Well this could well be a movie script, when two half-sisters who had spent their entire lives living apart in India and China have met for the first time – more than 70 years after their family was ripped apart by the Second World War.
An Indian woman, who even launched an appeal to find her over 7 decades lost half sister in China, was finally reunited with her after a radio channel broadcasted her story. Jennifer An, 62, and her husband travelled to China this week to find Jennifer's half-sister Roesai An, 81, who was her father's daughter from his first marriage. Roesai was left behind in Shanghai in the 1930s while her father An Chi Pong, who was a Chinese marine engineer, was forced to settle in India during Japan's invasion of China.
Jennifer and her husband Balaji, contacted the China Radio International (CRI), which has a Tamil language service, to ask if they could help. The radio channel's Tamil department found Rosei, who is alive and well, in Beijing, China.
The pair sobbed as they hugged each other for the first time ever.

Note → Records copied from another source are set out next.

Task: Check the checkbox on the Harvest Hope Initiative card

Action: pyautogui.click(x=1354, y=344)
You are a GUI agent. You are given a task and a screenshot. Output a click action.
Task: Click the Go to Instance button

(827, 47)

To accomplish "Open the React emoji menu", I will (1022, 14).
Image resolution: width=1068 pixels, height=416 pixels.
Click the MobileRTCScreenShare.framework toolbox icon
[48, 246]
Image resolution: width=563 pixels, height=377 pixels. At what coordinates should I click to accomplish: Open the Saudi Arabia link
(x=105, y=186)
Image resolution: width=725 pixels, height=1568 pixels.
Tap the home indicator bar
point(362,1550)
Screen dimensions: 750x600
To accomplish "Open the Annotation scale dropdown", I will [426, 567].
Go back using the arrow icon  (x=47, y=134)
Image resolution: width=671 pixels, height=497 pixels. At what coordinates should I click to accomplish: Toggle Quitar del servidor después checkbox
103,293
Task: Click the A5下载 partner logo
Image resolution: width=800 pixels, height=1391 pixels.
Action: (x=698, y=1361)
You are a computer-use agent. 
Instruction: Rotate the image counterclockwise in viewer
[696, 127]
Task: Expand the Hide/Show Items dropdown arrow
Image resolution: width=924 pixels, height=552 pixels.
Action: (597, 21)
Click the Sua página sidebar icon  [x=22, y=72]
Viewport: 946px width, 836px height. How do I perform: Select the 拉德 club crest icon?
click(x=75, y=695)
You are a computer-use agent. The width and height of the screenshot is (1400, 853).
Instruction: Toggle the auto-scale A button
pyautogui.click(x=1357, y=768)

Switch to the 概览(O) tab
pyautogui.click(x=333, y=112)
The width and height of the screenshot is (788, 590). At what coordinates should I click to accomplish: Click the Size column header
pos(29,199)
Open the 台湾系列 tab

According to the CRI report, Pong was onboard a ship docked in then-Bombay (now Mumbai) during the height of the war, and was unable to return to China. He ended up in Chennai, married a local and eventually raised four children with his second wife, including Jennifer. He was never able to return to China due to travel restrictions at that time.
An Chi Pong's last wish was to see Roesai, explained Jennifer's husband Balaji. "His last wish was to see his daughter, which he couldn't do," said Balaji adding, "So that was also one reason when we got married, I said you see that was your father's last wish. Let me start. I will do it. Someday we will go to China and we will make an effort and see whether we can find the lady".
Pong, who ran a Chinese restaurant in Chennai, would continue to make inquiries about Roesai until his dying day. He even received a letter from the Chinese embassy in New Delhi in the early 1980s, alerting him that Roesai had been located. However, he passed away within three weeks of receiving the letter. He held his Chinese citizenship until his death in 1982.
Jennifer and her husband travelled to China, holding out hope to find Roesai even thought over seven decades had passed since she was lost to the family. They pinned their hope on China's record-keeping system. Interestingly, even among 1.3billion people, a national government database only had two with the name An Luoxi. One was an eight-year-old girl and the other the 81-year-old An, who was living in Beijing.
Roesai is the only surviving member of An Chi Pong's first marriage.
On her heartening meeting, Jennifer said that being able to find her sister fulfilled their father's dream and that she was 'elated' at being finally being able to meet An. She said, “I told her that her father was a very special man and gave her stories about the enormous influence he had in the Chinese community in Chennai, for example making sure that they now have many rights like their own cemetery as a result of his efforts”.
Interestingly, the younger sibling had even reached out to the Indian Prime Minister Narendra Modi to help her find her long-lost sister.